Terraforming Mars… Very Quickly

Comet_over_Mars

Comet C/2013 A1 (Siding Spring) has been discovered to be flying very close to Mars in October 2014… very close. In fact its current orbital error-ellipse has a minimum distance to Mars of 0 – i.e. IMPACT! The error ellipse is large and the current best guess is ~119,000 km from Mars, which is very close to a terrestrial planet for any identified comet in recorded history. Jupiter, of course, has suffered two impacts in the last 20 years and probably several more have been recorded in the past without observers knowing what they had seen.

So what if the comet does impact? Firstly we know the relative speed – a whopping 56 km/s, much faster than the usual asteroid impactors. This packs about 1.568E+9 J/kg in kinetic energy into the mass of the comet. So how big is it? Estimates seem to vary. At first I read the nuclear magnitude to be the nuclear size – normalised to 10.3-10.4 in the current observational figures. Read naively, that means with typical cometary albedo of 0.035, a size of over 60 km. A whopper! However, even at its initial discovery distance of 7.2 AU a comet’s nucleus can be quite active. A spherical coma much bigger than the nucleus can form. The long-time comet observers are estimating that the nucleus is about 4 km wide. Not as humungous as I first thought, but significant if it hit Mars.

So what if it did? At a density of ~1,000 kg/m3 and spherical, then the mass is 33 billion tonnes. Total energy is ~5E+22 J or 12 million Mega-tonnes TNT equivalent. If the comet wasn’t active and we really do see a 60 km monster headed for Mars, then the energy is 3,375 times higher or 42 BILLION Mega-tonnes TNT equivalent. The truth is probably somewhere in between. Assuming the former figure, that’s the equivalent of vapourising about ~20,000 cubic kilometres of ice. The Martian Polar caps total about 3.2 million cubic kilometres, so the smaller estimates won’t affect them much – though enough to be interesting – but the larger estimate would vaporise the lot and then some. The crucial question for Mars, in the long term, is amount of dry ice and liquid carbon dioxide available in the subsurface. All around the planet we see signs of significant amounts of dry-ice in the sub-surface. What if the impact liberated enough to significantly change the planet?

Firstly, how much is needed to give Mars an atmospheric pressure that humans can tolerate, given an oxygen supply, without the need for pressure suits? At the right temperature that can be as low as ~150 mb, or 15 kPa. But let’s assume 300 mb, 30 kPa, the same as the Summit of Everest. Exploring Mars would then be like exploring Everest, rather than the Moon as it is presently. Oxygen would still be needed, but in the right places, plants would be able to grow on the surface and, given time, the planet could be made more habitable. At the bottom of Hellas Planitia – a vast deep depression – the pressure would be ~500 mb, so even more hospitable and open bodies of water could form. Probably akin to the hyper-saline lakes in Antarctica, at its warmest, but on a larger scale.

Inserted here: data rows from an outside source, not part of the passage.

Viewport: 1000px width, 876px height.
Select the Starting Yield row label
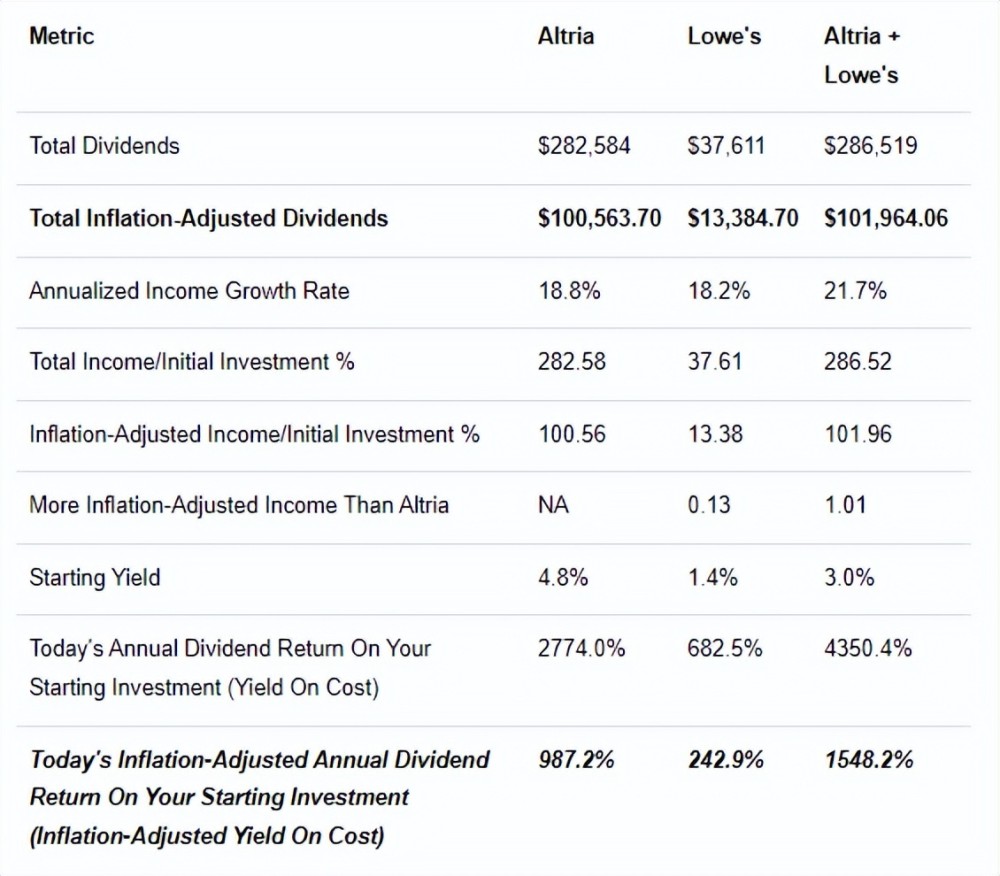[94, 578]
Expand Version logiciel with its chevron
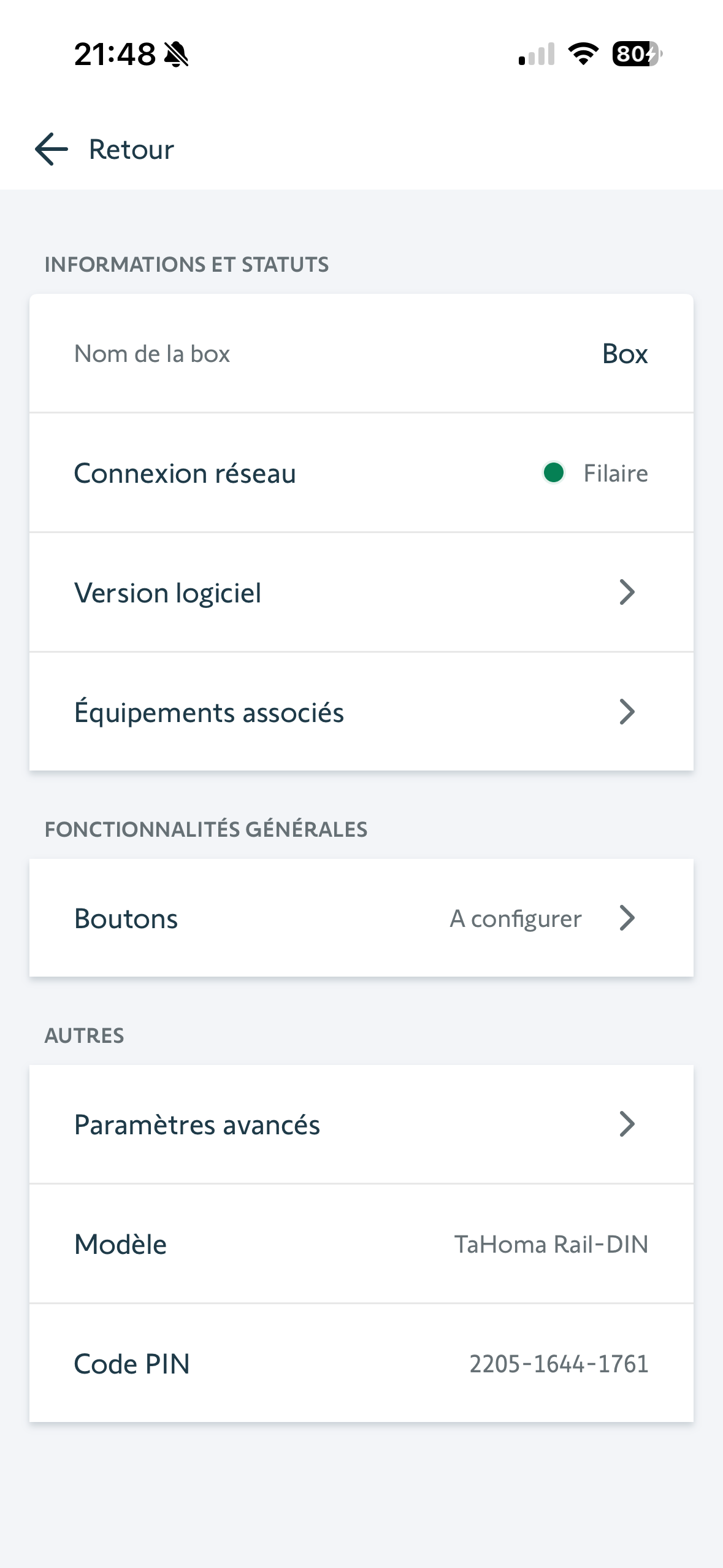This screenshot has height=1568, width=723. [x=627, y=593]
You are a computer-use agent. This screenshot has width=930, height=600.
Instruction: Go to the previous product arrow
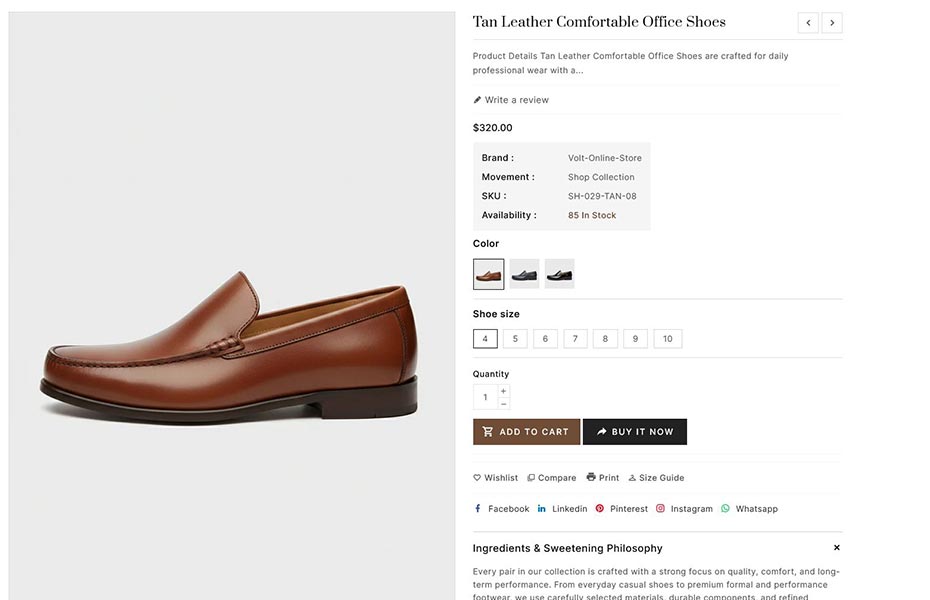808,23
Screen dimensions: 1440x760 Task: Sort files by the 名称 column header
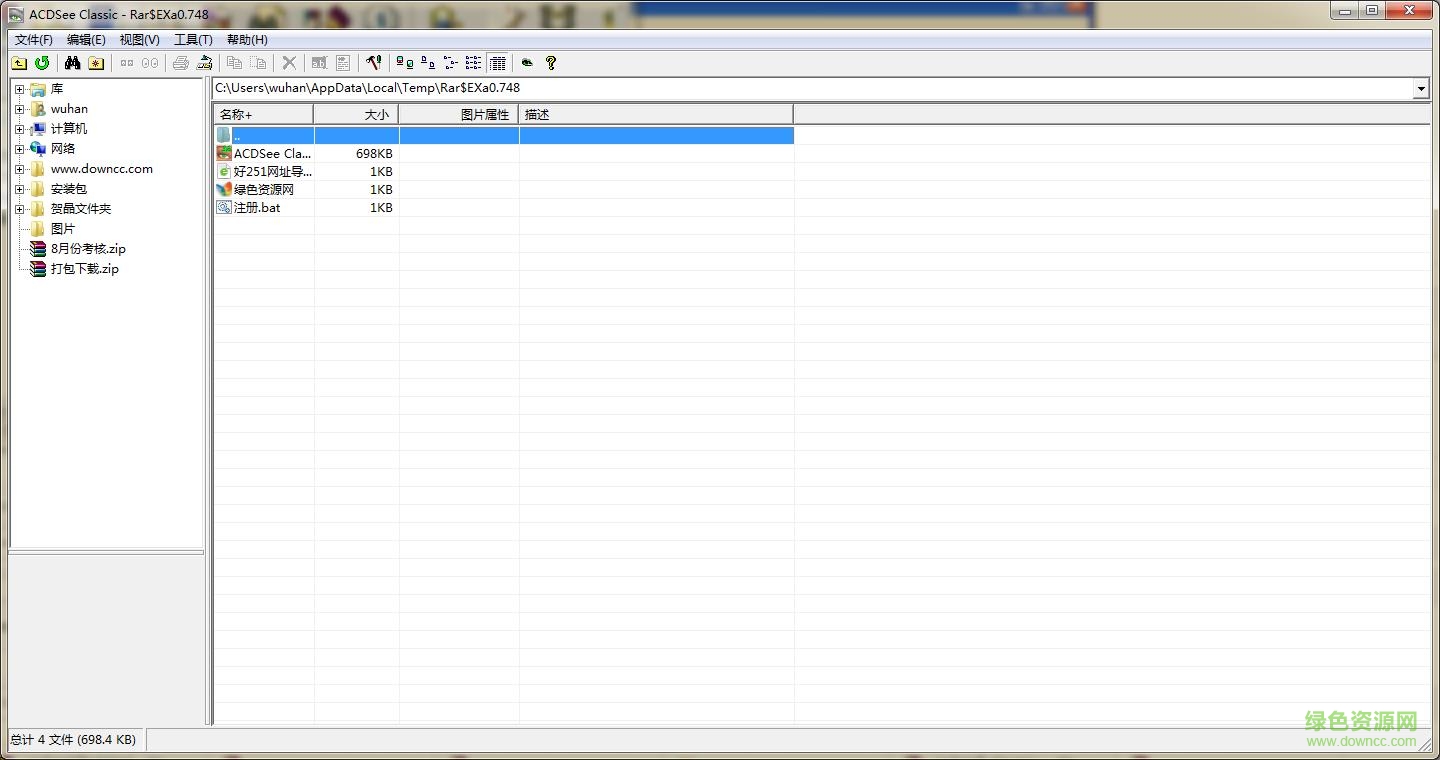pos(235,114)
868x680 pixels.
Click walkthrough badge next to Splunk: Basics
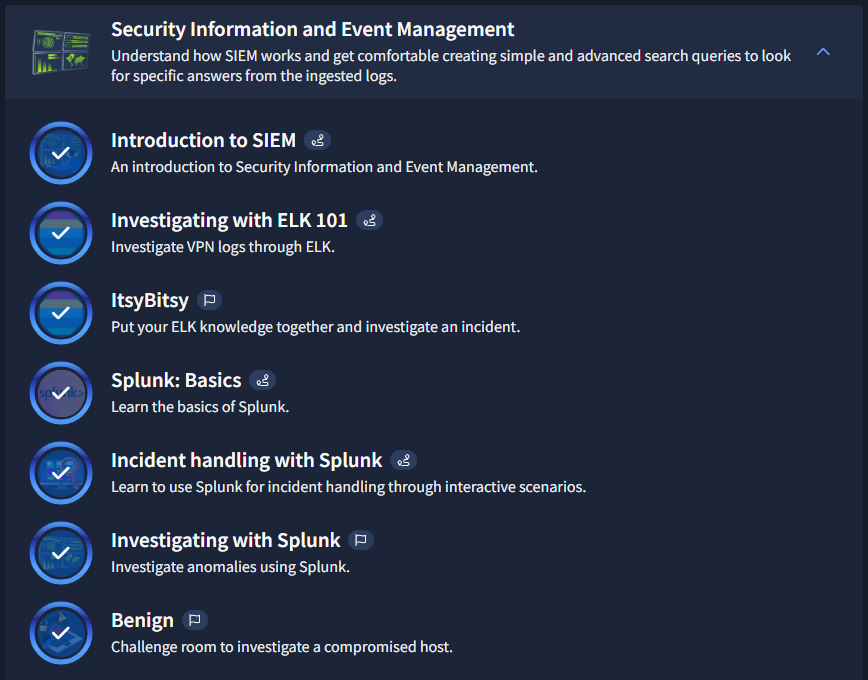[262, 380]
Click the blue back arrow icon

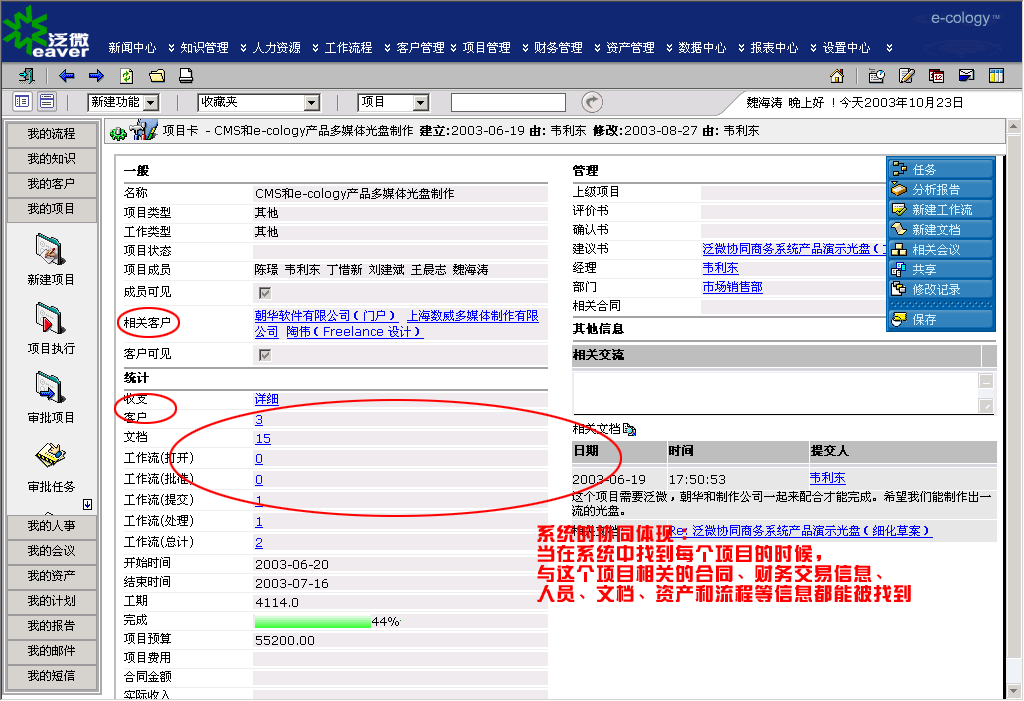(67, 76)
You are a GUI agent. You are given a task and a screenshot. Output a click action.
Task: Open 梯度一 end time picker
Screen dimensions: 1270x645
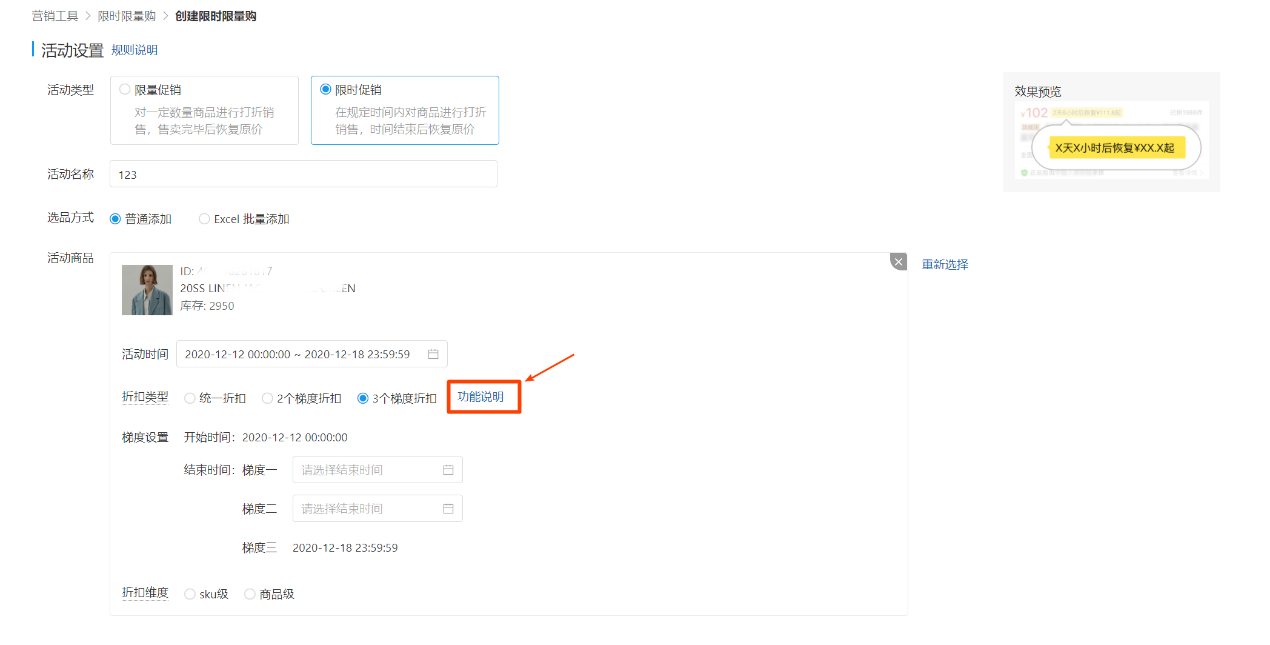pos(365,470)
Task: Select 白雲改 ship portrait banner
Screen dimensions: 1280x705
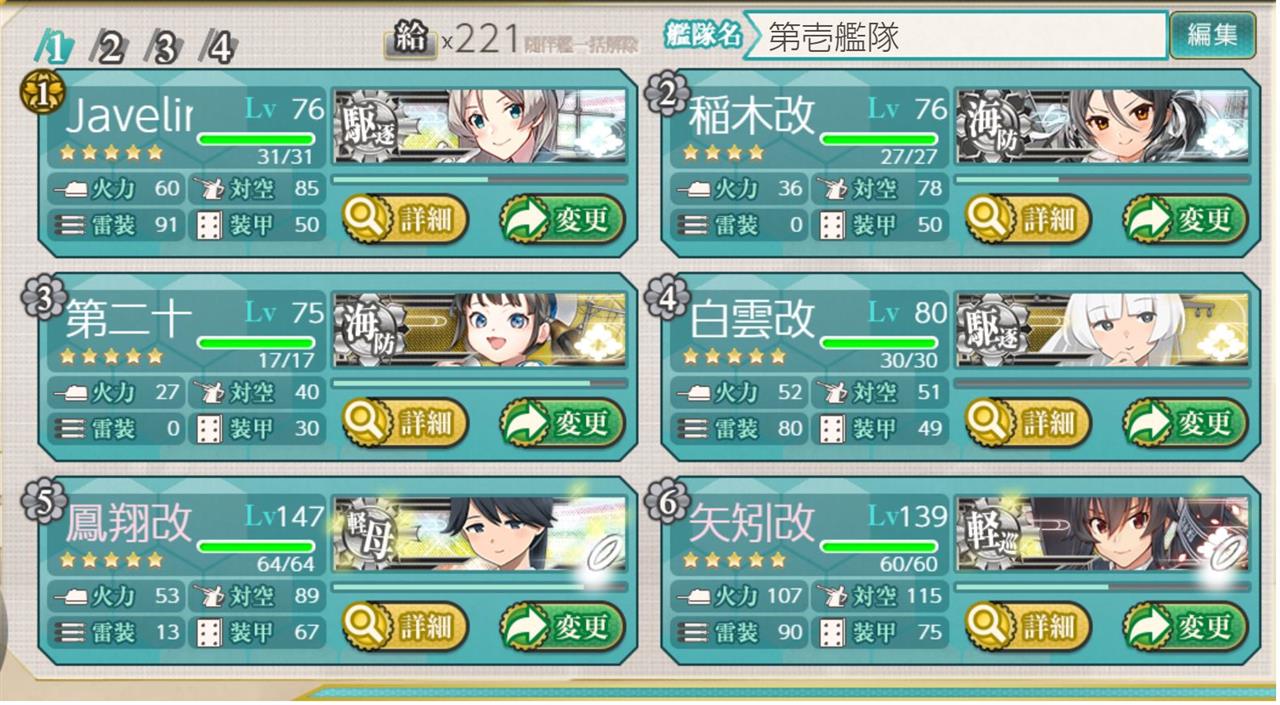Action: (x=1103, y=330)
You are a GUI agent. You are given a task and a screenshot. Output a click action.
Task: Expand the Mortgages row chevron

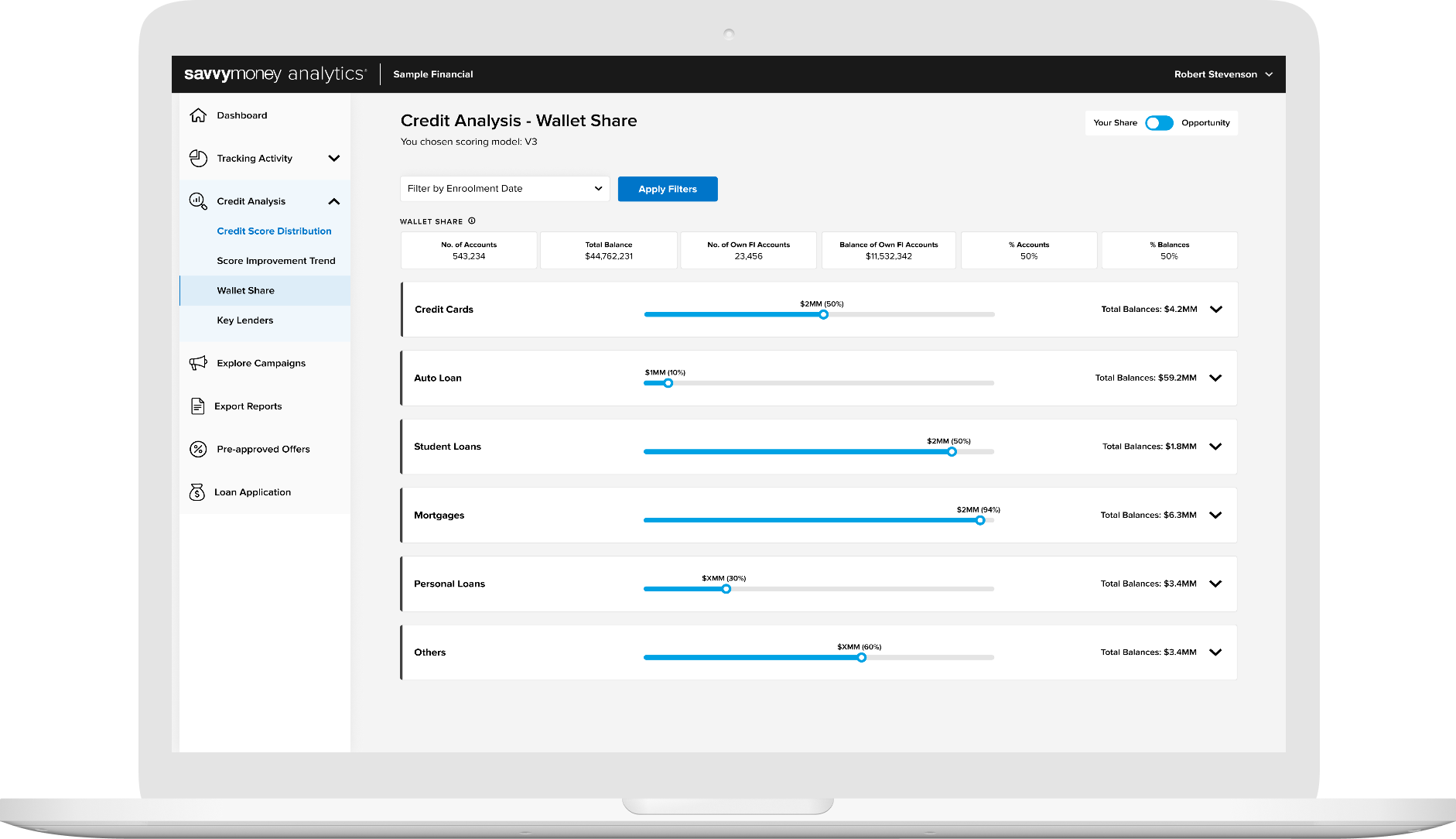(x=1215, y=515)
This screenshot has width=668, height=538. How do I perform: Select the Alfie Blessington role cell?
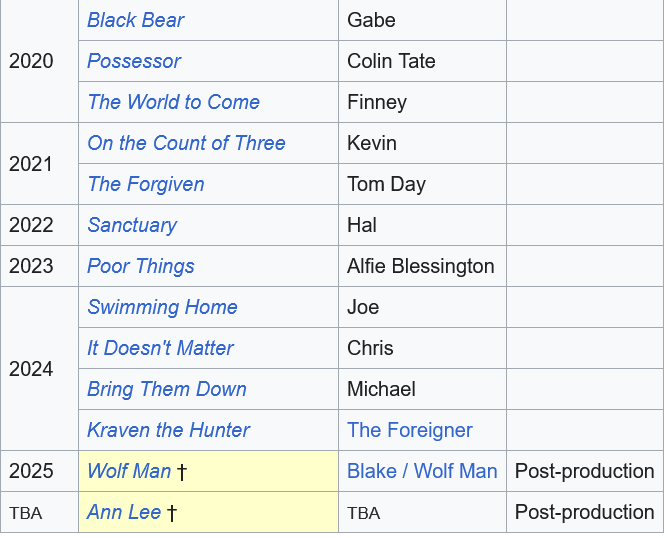(421, 266)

The surface area of Mars is nearly 145 million km2, or 145 trillion square metres. The surface gravity is 3.711 m/s2 which means 30 kPa pressure requires a column mass of P/g = 8,084 kg per square metre. Over the whole of Mars that’s a total air mass of 1.172 quadrillion tonnes, which sounds immense, but is ~1/3 the mass of the ice-caps. Vaporising CO2 is much easier than vaporising H2O so the energy required to liberate it requires a smaller impactor… though only through directly hitting the source. If a smaller amount is liberated, say 1/10 the goal of 30 kPa, then it might tip Mars out of its current cold climatic state into something warmer. Then we’d see the sub-surface release more CO2 over time (making the surface locally unstable from gas out-bursts) and a self-accelerating warming trend kicks in.

If it’s so easy to remake Mars, then why hasn’t it happened naturally in the past? Perhaps it has. Abundant signs of climate change exist all over the planet – sudden floods of water as ice melts have formed rivers all over the planet. But then the warming ends and the planet chills. The suspicion is that temporary warmings increase trapping of carbon dioxide by dissolving it in water, thus an “Impact Summer” is followed inevitably by the return of the Endless Winter. An Impact Summer might last a few millennia, creating some new erosion, then the glaciers and dry-ice return.

Except, if it happens this time, maybe we – Humanity – can make an Impact Summer last.